OFCOM’s analysis of media plurality concentrates on ensuring;
- firstly that there is a diversity of viewpoints available and consumed across and within media enterprises; and
- secondly that no one media owner or voice has too much influence over public opinion and the political agenda.
OFCOM’s advice in this merger makes it clear that it is the provision of news and current affairs that is at the heart of media plurality analysis, as that is what most directly supports “informed citizenship.” OFCOM approaches the news and current affairs market on a cross-media basis, meaning that news provided on all platforms is taken into account. In this broad market OFCOM states that this merger does not raise substantive plurality concerns, at the local or national level.
At the national level the report states that “there is a wide range of material providers of UK-wide news, among which Global Radio and GMG Radio are relatively small.” OFCOM also notes that both groups of radio stations source their news from the same provider, Independent Radio News, and so “at the wholesale level, the number of providers of UK-wide news has not changed.”
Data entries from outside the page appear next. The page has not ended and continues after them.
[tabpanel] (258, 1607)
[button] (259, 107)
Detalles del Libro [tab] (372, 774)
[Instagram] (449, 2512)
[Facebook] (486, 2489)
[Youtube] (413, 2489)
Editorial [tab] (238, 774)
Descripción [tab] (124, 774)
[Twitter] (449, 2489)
At the local level though conceding that in some areas plurality will be reduced, OFCOM maintains that in all of them there are no substantive plurality concerns, as “there will continue to be a variety of other platforms, including TV (which audiences rate as by far the most important platform) and newspapers (between 1 and 3 owners), with online being increasingly important.” In relation to online news it is interesting to note that OFCOM is paying attention to the development of hyperlocal websites, which are “online news or content services pertaining to a town, village, single postcode or other small geographically-defined community,” and states that they are “evolving rapidly in the UK,” and so increasingly contributing to plurality at the local level.
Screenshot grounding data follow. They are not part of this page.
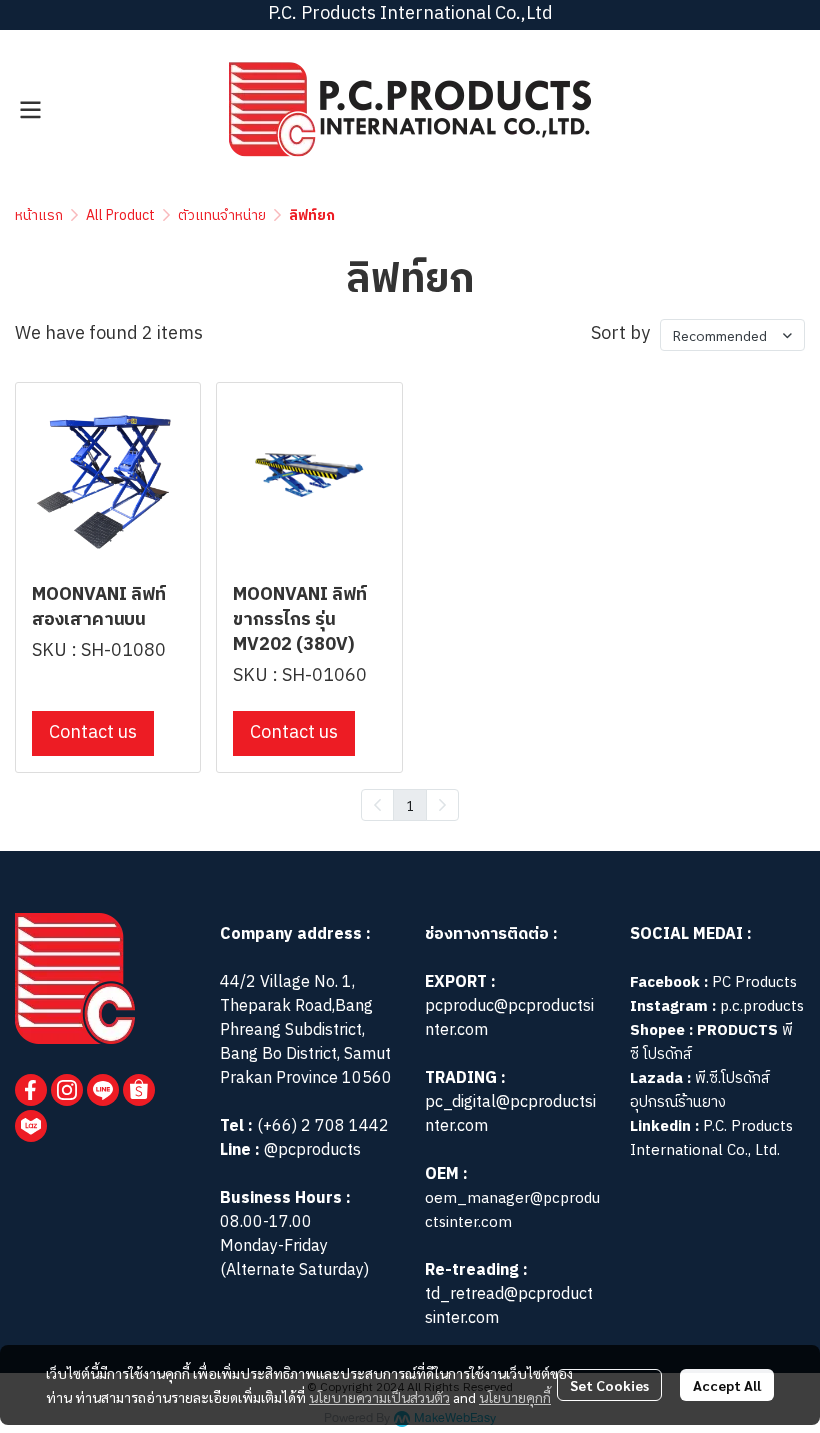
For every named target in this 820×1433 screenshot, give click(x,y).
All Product (120, 215)
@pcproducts (310, 1150)
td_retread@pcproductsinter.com (509, 1306)
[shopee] (139, 1090)
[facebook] (31, 1090)
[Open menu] (30, 110)
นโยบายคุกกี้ (515, 1397)
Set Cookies (609, 1385)
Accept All (727, 1385)
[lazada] (31, 1126)
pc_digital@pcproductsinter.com (510, 1114)
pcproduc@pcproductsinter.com (509, 1018)
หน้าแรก (39, 215)
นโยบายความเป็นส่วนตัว (379, 1397)
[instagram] (67, 1090)
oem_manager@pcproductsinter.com (512, 1210)
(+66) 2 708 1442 (323, 1126)
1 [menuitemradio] (410, 805)
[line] (103, 1090)
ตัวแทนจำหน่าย (222, 215)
The parties had previously submitted a request to the OFT for a fast track reference to the CC, demonstrating that they accepted the merger raised substantive issues, but the Secretary of State’s intervention prevented the fast track procedure from being applied. However, the speed with which the OFT has referred this merger, and its approach to the analysis, show that the OFT has taken the fast track request into account. The OFT did not complete an exhaustive analysis of all the relevant markets, as it was content to refer the merger to the CC on the basis it considered the merger may cause a substantial lessening of competition in one product market; the market for non-contracted advertising (i.e. advertising booked directly by the advertisers). In geographical terms it came to the firm conclusion it might cause problems in North Wales, the East Midlands, South Yorkshire and Cardiff, whilst also noting a number of other possible trouble-spots.
The CC must now examine the OFT’s conclusions as well as determine whether there are issues in the market for contracted advertising (i.e. advertising booked by agencies) and the market for sponsorship and promotion. It aims to publish its final report by the 27 March 2013.
Any parties wishing to submit comments or observations to the CC about this merger must do so before the 8 November 2012.